Но как ни свирепствовало следствие — найти корень слухов они так и не сумели.
Прошла неделя. Генерал Хуан Крисостомо Торрико, не в силах терпеть обвинения в пассивности, решил поднять боевой дух войска — организовать вылазку и проверить: настоящие ли пушки на редутах или всё-таки муляжи.
В самый тёмный час, безлунной ночью, ворота под названием Пуэрта де Марабельяс отворились. Пять сотен лучших бойцов и двести всадников двинулись к одному из равелинов, расположенному у деревни Вальдивиесо.
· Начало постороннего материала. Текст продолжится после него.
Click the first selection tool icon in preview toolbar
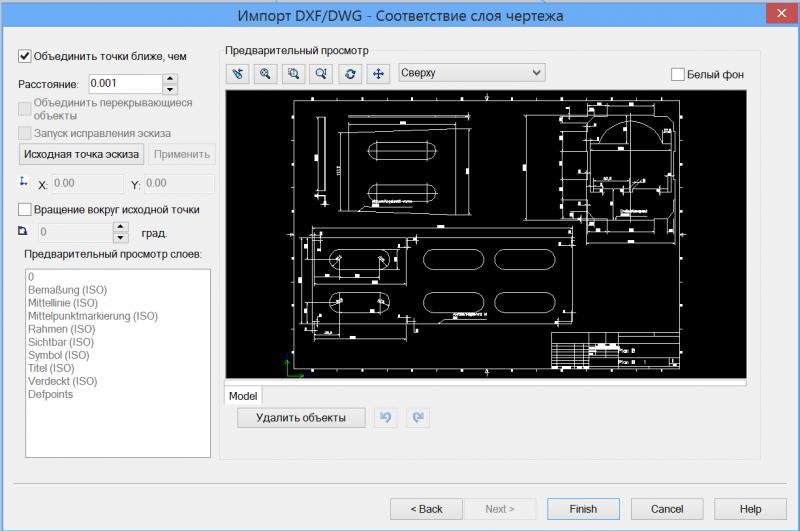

На той самой дороге, по которой ходили ледяные караваны.
Но уже на подходе к редутам отряд, двигавшийся осторожно и почти бесшумно, был встречен картечным залпом, а затем — яростной атакой многократно превосходящих сил с копьями наперевес.
Убегающую кавалерию гуанерос перехватить не смогли — их конница оказалась для этого слаба. Но пехоте отступать не дали. Почти две сотни человек пали в ту ночь, остальные оказались в плену. Вылазка показала: при невыявленном гнезде изменников никакой внезапности не получится, а пушки на редутах — самые настоящие.
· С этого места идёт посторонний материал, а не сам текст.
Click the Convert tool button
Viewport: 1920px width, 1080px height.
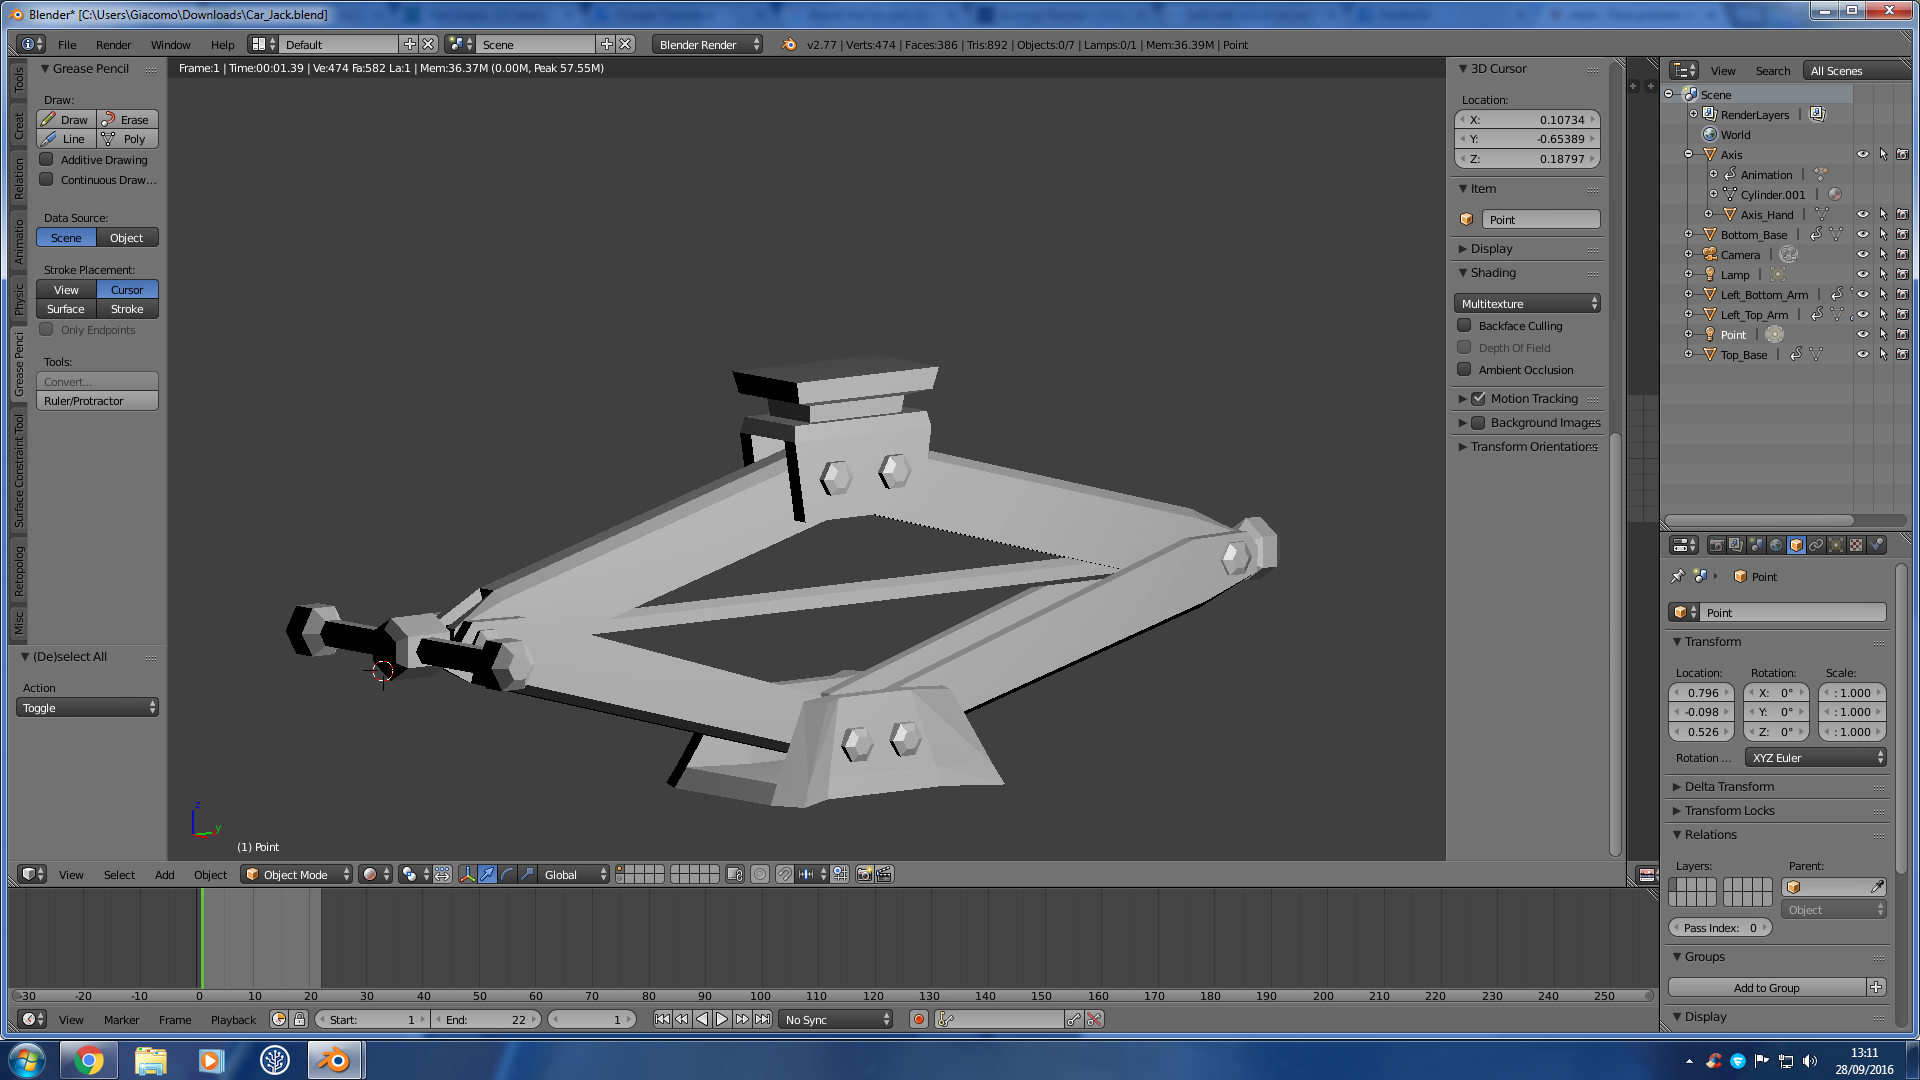tap(98, 381)
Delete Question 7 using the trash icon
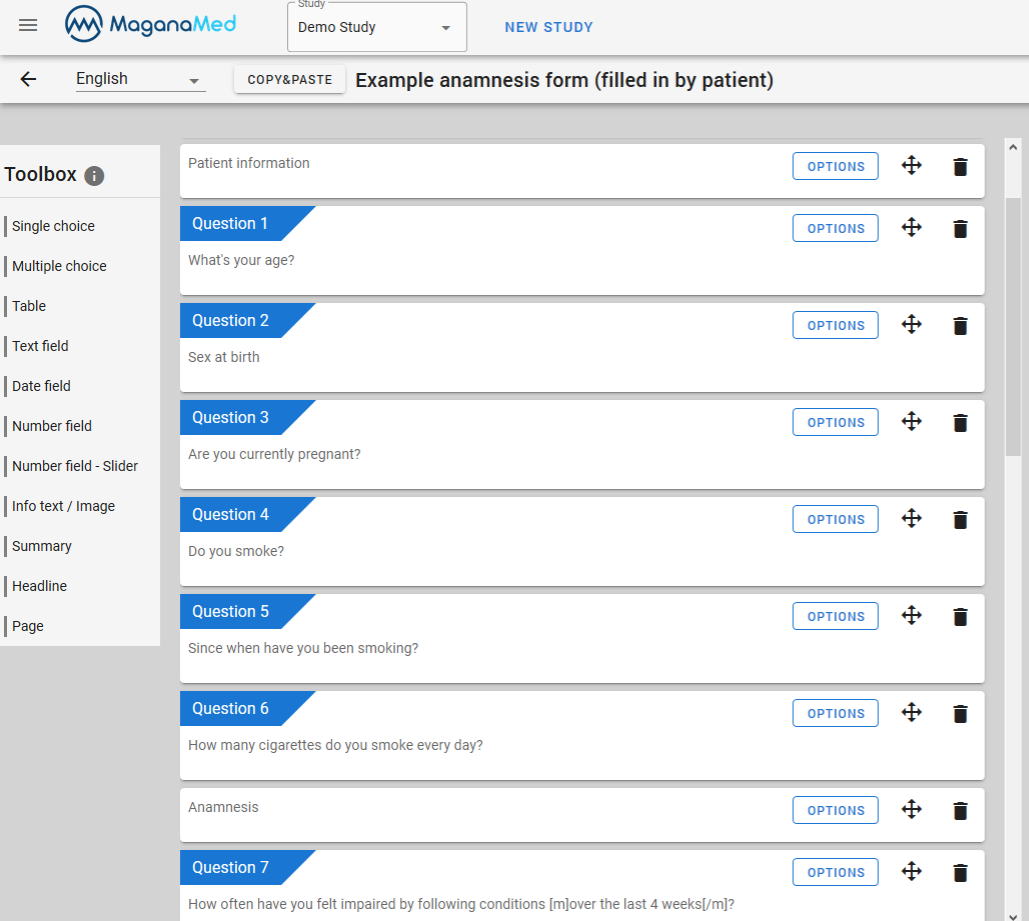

Наутро перед воротами Пуэрта де Марабельяс крестьяне с ближайших селений стали сгружать с телег тяжело раненых и трупы, раздетые до исподнего. Испуганные возчики объяснили опешившей охране, что, дескать, лечить сеньоров гуанерос не собираются и закапывать их им тоже лень. Разбирайтесь, дескать, сами.
Город погрузился в депрессию. А вскоре, вместе с группой специально для этого отпущенных пленников, пришла новость: Кальяо пал.
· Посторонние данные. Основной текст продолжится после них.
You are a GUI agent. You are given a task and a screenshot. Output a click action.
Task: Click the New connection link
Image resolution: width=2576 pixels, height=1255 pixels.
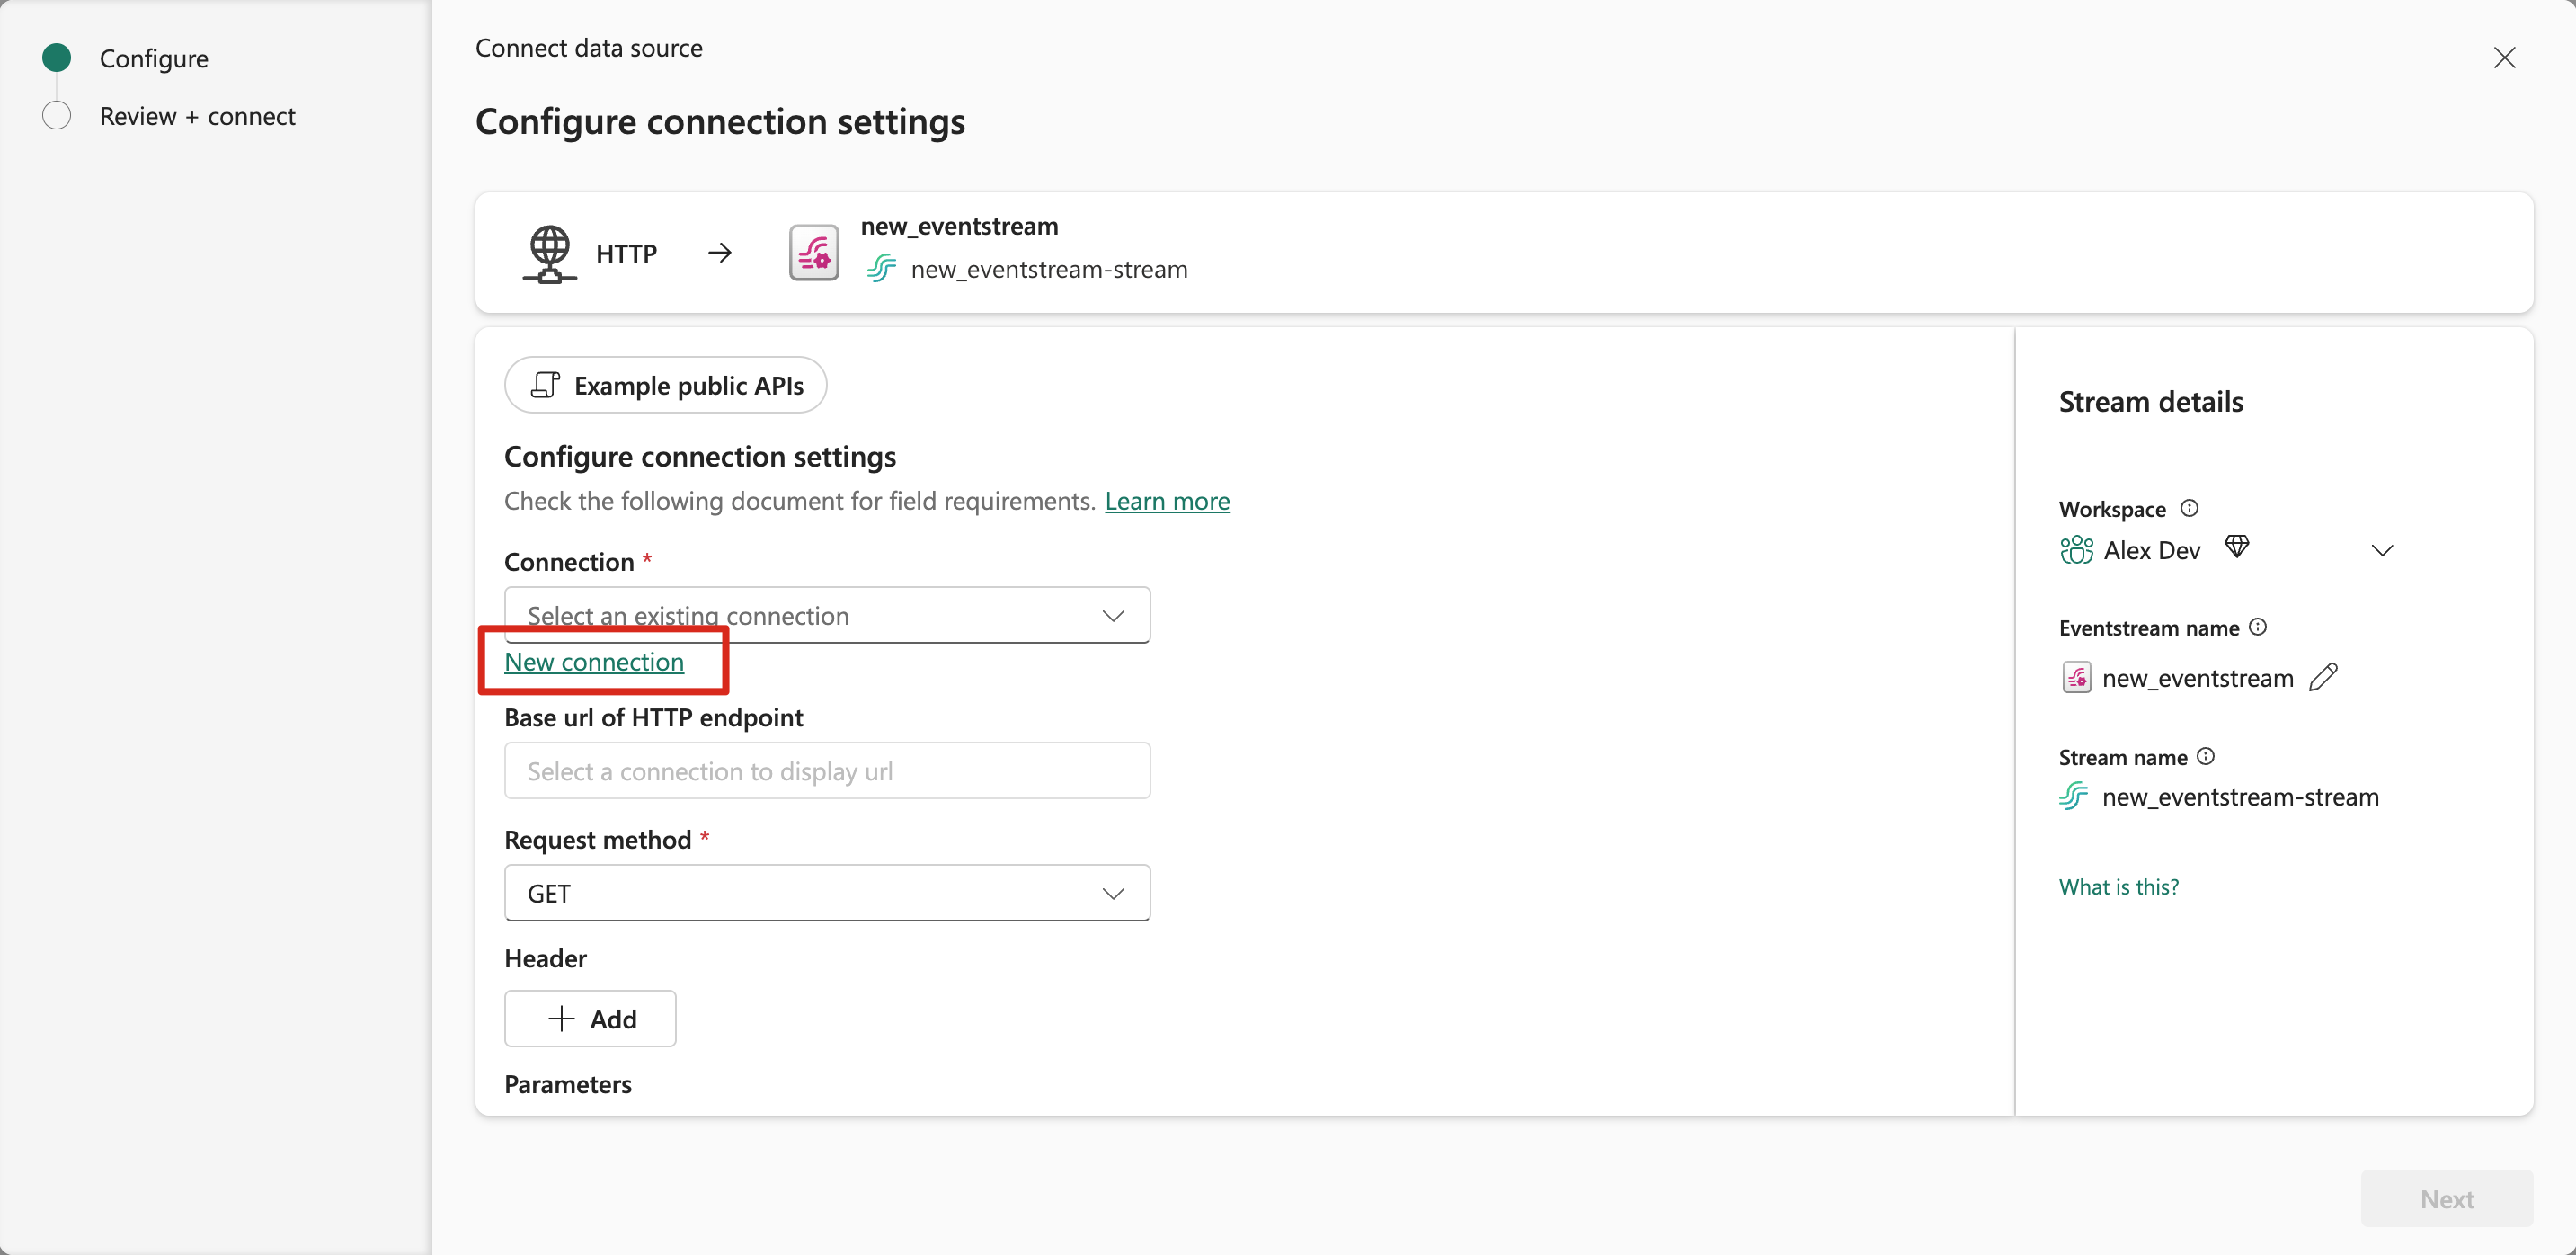pos(594,662)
Нервозность горожан вылилась в невероятное по масштабу религиозное шествие в Вербное воскресенье, 17 апреля. Весь город пришёл на центральную площадь, держа пальмовые ветви, плача, целуя иконы. Толпа перед храмом была столь густой, что несколько подростков задавили насмерть, и этого даже не заметили — столь громко и воодушевлённо тысячи глоток вопили гимны Господу.
Во всех церквях Лимы царила духота от толп, набившихся под своды, и от сотен горящих свечей. Ящики для пожертвований переполнились уже к полудню. У исповедален стояли многометровые очереди. Религиозное рвение, пахнущее безумием, захлестнуло город.
Но оказалось, Господь услышал молитвы.
На следующий день ледяные караванщики принесли благую весть: к городу из Куско движется армия Хуана Франсиско де Видаля. Каждый день караванщики приносили новости о продвижении армии. И вот, наконец, 22 апреля 1842 года, из-за склона горы Святого Бартоломея показались ровные, чёткие колонны войск. На редутах развернули орудия. Несколько дополнительных батарей сопровождало и многотысячную толпу гуанерос, которая вышла навстречу правительственным войскам.
Загрохотали пушки с обеих сторон. Поле у деревни Вальдивиесо заволокло пороховым дымом от ружейных залпов. Канонада и яростная стрельба и манёвры людских масс длились почти час. Потом мятежники начали отступать — сначала поодиночке и малыми группами, потом целыми толпами, по сто и более человек, бросая оружие, рассыпаясь в панике. Над равелином взметнулся флаг республики. Лименьос на стенах взревели от радости.